Want to read Slashdot from your mobile device? Point it at m.slashdot.org and keep reading!

 



Forgot your password?
typodupeerror
×

Best Way To Archive Emails For Later Searching? 385

An anonymous reader writes "I have kept every email I have ever sent or received since 1990, with the exception of junk mail (though I kept a lot of that as well). I have migrated my emails faithfully from Unix mail, to Eudora, to Outlook, to Thunderbird and Entourage, though I have left much of the older stuff in Outlook PST files. To make my life easier I would now like to merge all the emails back into a single searchable archive — just because I can. But there are a few problems: a) Moving them between email systems is SLOW; while the data is only a few GB, it is hundred of thousands of emails and all of the email systems I have tried take forever to process the data. b) Some email systems (i.e. Outlook) become very sluggish when their database goes over a certain size. c) I don't want to leave them in a proprietary database, as within a few years the format becomes unsupported by the current generation of the software. d) I would like to be able to search the full text, keep the attachments, view HTML emails correctly and follow email chains. e) Because I use multiple operating systems, I would prefer platform independence. f) Since I hope to maintain and add emails for the foreseeable future, I would like to use some form of open standard. So, what would you recommend?"
This discussion has been archived. No new comments can be posted.

Best Way To Archive Emails For Later Searching?

Comments Filter:
  • one word (Score:1, Interesting)

    by Anonymous Coward on Monday September 06, 2010 @11:51AM (#33488944)

    gmail

  • OK, My Favorite (Score:3, Interesting)

    by BoRegardless ( 721219 ) on Monday September 06, 2010 @11:53AM (#33488962)

    MailSteward on the Mac.

    SQL database. Good, Inexpensive, works w/many tens of thousands of emails & more.

    http://mailsteward.com/ [mailsteward.com]

  • Maildir (Score:5, Interesting)

    by roderickm ( 6912 ) on Monday September 06, 2010 @11:59AM (#33489028)

    Maildir storage format is resistant to bit-rot because it stores each message in a separate file, and uses filesystem directories for mail folders. It's widely supported by user agents (mail readers) and IMAP/POP3/SMTP servers, so you'll never be stranded by the actions of a single software vendor. Finally, it's easily searched using everyday unix tools - find, grep, sed, awk, etc., and you can use the full-text search engine of your choice for speedy searches.

  • by Cylix ( 55374 ) * on Monday September 06, 2010 @11:59AM (#33489032) Homepage Journal

    I never thought of turning an ancient host into an alarm clock.

    Once however, I did hollow out an SGI case and turn it into a refrigerator.

    The case was just too damned pretty to throw away.

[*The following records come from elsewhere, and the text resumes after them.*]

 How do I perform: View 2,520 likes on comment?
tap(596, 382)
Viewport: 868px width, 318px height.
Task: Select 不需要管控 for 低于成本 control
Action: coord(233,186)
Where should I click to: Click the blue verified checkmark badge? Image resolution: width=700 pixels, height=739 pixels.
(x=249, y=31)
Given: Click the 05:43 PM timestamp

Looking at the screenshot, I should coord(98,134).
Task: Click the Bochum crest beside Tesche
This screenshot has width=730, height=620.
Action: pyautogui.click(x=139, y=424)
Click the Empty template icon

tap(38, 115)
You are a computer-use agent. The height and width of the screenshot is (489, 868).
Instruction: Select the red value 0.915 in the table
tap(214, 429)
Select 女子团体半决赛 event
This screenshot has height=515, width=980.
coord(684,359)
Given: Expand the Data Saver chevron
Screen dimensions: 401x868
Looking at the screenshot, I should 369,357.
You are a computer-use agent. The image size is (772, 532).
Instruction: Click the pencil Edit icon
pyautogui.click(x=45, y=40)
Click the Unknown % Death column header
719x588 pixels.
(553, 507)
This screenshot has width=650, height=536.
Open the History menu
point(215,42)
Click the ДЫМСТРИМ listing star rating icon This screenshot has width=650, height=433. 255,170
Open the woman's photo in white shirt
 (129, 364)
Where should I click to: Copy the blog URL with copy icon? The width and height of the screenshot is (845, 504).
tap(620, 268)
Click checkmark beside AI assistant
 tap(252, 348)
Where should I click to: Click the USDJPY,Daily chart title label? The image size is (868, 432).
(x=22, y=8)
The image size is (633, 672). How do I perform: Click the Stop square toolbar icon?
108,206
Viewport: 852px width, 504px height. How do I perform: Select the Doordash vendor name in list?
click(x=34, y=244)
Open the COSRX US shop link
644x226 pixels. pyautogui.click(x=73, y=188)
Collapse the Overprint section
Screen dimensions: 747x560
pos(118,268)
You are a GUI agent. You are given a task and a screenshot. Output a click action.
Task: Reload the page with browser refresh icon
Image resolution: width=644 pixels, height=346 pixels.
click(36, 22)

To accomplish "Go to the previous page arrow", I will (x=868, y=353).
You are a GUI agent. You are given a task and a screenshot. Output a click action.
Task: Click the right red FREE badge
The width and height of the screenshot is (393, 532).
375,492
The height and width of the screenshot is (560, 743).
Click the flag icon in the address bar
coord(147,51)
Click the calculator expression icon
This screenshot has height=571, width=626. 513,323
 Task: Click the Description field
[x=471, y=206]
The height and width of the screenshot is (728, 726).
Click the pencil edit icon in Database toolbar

  • by perpenso ( 1613749 ) on Monday September 06, 2010 @12:03PM (#33489056)
    And now the poster becomes an advertiser's dream come true in addition to being a hostile lawyer's dream come true. ;-)

    Remember that from Google's perspective gmail is a tool to better profile you for targeted advertising. Make sure you are OK with that before giving them access to all your emails.
  • by Nemilar ( 173603 ) on Monday September 06, 2010 @12:09PM (#33489116) Homepage

    OK, so I hear this a lot and I never really understand the problem.

    The "unwritten gmail contract" (and it actually applies to most Google products) is this: We will give you a service for free (in this case Gmail), and in return we are going to profile your use of that service to select ads for you. In the case of gmail, they give you however many GB of storage, always-on cloud email, and the best searchable email system I've ever seen. There are other Google examples, from gtalk to Google Docs. The basic principle behind it is the same, most people understand the deal, and I don't see anything wrong with it. There's no such thing as a free lunch, but this is pretty close.

  • by garcia ( 6573 ) on Monday September 06, 2010 @12:11PM (#33489142)

    Starting with GMail I have kept every e-mail since 6/22/2004. I also brought over many e-mails I had in my saved folders from long before that. Am I insane? No. I have found this archive incredibly useful for any variety of uses even 6 years later.

    Nothing like having your wife ask, "man, I wish we still had the recipe for deviled eggs we made in college. Too bad it was back in 2001." "No problem honey, hold."

    Date: Fri, 26 Jan 2001 13:40:46 -0500
    From: yoyoskippy
    To: garcia@tigerose.com (now dead, have at it spammers)
    Subject: Deviled eggs

    Deviled Eggs

    6 hard cooked eggs
        (throw two more eggs in, so you can check how they are doing)

    pinch of salt (thats a pinch boy, wayyyyy less than 1/4 tsp.)

    1/4 tsp. pepper
    1/2 tsp. dry mustard
    2 Tbsp. Hellmans
    1 Tbsp. Miracle Whip
    Paprika (sprinkles)

    Boil the eggs, use the extra two eggs to check the eggs process. when boiled crack the shell a bit with a spoon. then put the eggs in cold water w/ice cubes. this makes it easier to peel the shell off the egg. Next take the yolks out of the eggs and smash up very finely with fork. next add all of the ingredients together to make the topping. mix well. spoon the mixture onto the egg and then sprinkle on paprika. enjoy. yum yum!!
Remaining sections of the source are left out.